**What this task involves**
Keeping each line exactly as it is, output all of the records.

**Provided material**
--- START ---

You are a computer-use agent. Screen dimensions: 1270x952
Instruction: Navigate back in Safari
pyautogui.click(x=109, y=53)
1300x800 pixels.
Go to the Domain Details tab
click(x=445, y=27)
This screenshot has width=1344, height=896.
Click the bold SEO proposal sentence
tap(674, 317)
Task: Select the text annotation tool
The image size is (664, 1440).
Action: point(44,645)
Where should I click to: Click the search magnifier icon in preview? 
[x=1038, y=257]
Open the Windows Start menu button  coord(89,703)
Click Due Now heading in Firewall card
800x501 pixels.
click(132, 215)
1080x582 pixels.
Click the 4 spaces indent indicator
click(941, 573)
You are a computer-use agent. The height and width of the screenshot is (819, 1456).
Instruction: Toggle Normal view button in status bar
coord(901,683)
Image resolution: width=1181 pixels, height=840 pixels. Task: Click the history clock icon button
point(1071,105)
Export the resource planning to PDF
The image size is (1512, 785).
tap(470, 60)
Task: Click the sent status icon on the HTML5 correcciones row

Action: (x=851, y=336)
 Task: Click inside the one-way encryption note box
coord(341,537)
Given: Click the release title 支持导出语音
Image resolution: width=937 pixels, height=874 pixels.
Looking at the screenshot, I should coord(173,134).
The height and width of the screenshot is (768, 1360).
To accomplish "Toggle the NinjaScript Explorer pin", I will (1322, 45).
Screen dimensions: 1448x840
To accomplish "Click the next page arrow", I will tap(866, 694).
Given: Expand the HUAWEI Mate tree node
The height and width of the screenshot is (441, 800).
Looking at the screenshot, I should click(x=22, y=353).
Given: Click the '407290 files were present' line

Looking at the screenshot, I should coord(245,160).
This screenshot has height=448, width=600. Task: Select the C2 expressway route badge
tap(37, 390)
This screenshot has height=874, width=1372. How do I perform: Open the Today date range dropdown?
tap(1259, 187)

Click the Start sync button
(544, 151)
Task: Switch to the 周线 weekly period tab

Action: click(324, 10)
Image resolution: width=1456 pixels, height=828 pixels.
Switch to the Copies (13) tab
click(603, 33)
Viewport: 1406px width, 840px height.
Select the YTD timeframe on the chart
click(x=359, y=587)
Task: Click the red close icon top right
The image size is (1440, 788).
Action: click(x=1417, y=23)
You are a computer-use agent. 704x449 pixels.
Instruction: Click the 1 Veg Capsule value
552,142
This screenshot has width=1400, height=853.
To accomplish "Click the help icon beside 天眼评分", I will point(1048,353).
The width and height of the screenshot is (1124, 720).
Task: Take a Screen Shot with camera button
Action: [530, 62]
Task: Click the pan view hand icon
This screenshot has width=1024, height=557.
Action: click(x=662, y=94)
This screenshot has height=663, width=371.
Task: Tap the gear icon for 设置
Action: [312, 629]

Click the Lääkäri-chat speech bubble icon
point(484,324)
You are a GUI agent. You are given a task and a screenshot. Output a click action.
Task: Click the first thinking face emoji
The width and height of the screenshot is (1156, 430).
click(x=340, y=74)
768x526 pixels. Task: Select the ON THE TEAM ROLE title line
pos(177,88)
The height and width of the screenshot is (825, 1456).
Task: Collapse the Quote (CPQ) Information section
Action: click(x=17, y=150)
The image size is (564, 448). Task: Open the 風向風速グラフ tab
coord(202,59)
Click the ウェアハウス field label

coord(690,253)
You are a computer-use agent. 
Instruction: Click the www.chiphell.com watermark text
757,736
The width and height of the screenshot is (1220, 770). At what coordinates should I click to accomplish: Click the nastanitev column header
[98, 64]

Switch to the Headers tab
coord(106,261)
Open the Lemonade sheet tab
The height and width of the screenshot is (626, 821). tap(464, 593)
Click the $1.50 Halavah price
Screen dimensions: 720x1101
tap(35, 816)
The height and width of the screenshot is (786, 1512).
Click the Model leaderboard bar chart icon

--- END ---

**Solution**
You are a computer-use agent. Screen dimensions: 1270x952
Instruction: Navigate back in Safari
pyautogui.click(x=109, y=53)
1300x800 pixels.
Go to the Domain Details tab
click(x=445, y=27)
This screenshot has width=1344, height=896.
Click the bold SEO proposal sentence
tap(674, 317)
Task: Select the text annotation tool
The image size is (664, 1440).
Action: point(44,645)
Where should I click to: Click the search magnifier icon in preview? 
[x=1038, y=257]
Open the Windows Start menu button  coord(89,703)
Click Due Now heading in Firewall card
800x501 pixels.
click(132, 215)
1080x582 pixels.
Click the 4 spaces indent indicator
click(941, 573)
You are a computer-use agent. The height and width of the screenshot is (819, 1456).
Instruction: Toggle Normal view button in status bar
coord(901,683)
Image resolution: width=1181 pixels, height=840 pixels. Task: Click the history clock icon button
point(1071,105)
Export the resource planning to PDF
The image size is (1512, 785).
tap(470, 60)
Task: Click the sent status icon on the HTML5 correcciones row

Action: (x=851, y=336)
 Task: Click inside the one-way encryption note box
coord(341,537)
Given: Click the release title 支持导出语音
Image resolution: width=937 pixels, height=874 pixels.
Looking at the screenshot, I should coord(173,134).
The height and width of the screenshot is (768, 1360).
To accomplish "Toggle the NinjaScript Explorer pin", I will (1322, 45).
Screen dimensions: 1448x840
To accomplish "Click the next page arrow", I will tap(866, 694).
Given: Expand the HUAWEI Mate tree node
The height and width of the screenshot is (441, 800).
Looking at the screenshot, I should click(x=22, y=353).
Given: Click the '407290 files were present' line

Looking at the screenshot, I should coord(245,160).
This screenshot has height=448, width=600. Task: Select the C2 expressway route badge
tap(37, 390)
This screenshot has height=874, width=1372. How do I perform: Open the Today date range dropdown?
tap(1259, 187)

Click the Start sync button
(544, 151)
Task: Switch to the 周线 weekly period tab

Action: click(324, 10)
Image resolution: width=1456 pixels, height=828 pixels.
Switch to the Copies (13) tab
click(603, 33)
Viewport: 1406px width, 840px height.
Select the YTD timeframe on the chart
click(x=359, y=587)
Task: Click the red close icon top right
The image size is (1440, 788).
Action: click(x=1417, y=23)
You are a computer-use agent. 704x449 pixels.
Instruction: Click the 1 Veg Capsule value
552,142
This screenshot has width=1400, height=853.
To accomplish "Click the help icon beside 天眼评分", I will point(1048,353).
The width and height of the screenshot is (1124, 720).
Task: Take a Screen Shot with camera button
Action: [530, 62]
Task: Click the pan view hand icon
This screenshot has width=1024, height=557.
Action: click(x=662, y=94)
This screenshot has height=663, width=371.
Task: Tap the gear icon for 设置
Action: [312, 629]

Click the Lääkäri-chat speech bubble icon
point(484,324)
You are a GUI agent. You are given a task and a screenshot. Output a click action.
Task: Click the first thinking face emoji
The width and height of the screenshot is (1156, 430).
click(x=340, y=74)
768x526 pixels. Task: Select the ON THE TEAM ROLE title line
pos(177,88)
The height and width of the screenshot is (825, 1456).
Task: Collapse the Quote (CPQ) Information section
Action: click(x=17, y=150)
The image size is (564, 448). Task: Open the 風向風速グラフ tab
coord(202,59)
Click the ウェアハウス field label

coord(690,253)
You are a computer-use agent. 
Instruction: Click the www.chiphell.com watermark text
757,736
The width and height of the screenshot is (1220, 770). At what coordinates should I click to accomplish: Click the nastanitev column header
[98, 64]

Switch to the Headers tab
coord(106,261)
Open the Lemonade sheet tab
The height and width of the screenshot is (626, 821). tap(464, 593)
Click the $1.50 Halavah price
Screen dimensions: 720x1101
tap(35, 816)
The height and width of the screenshot is (786, 1512).
Click the Model leaderboard bar chart icon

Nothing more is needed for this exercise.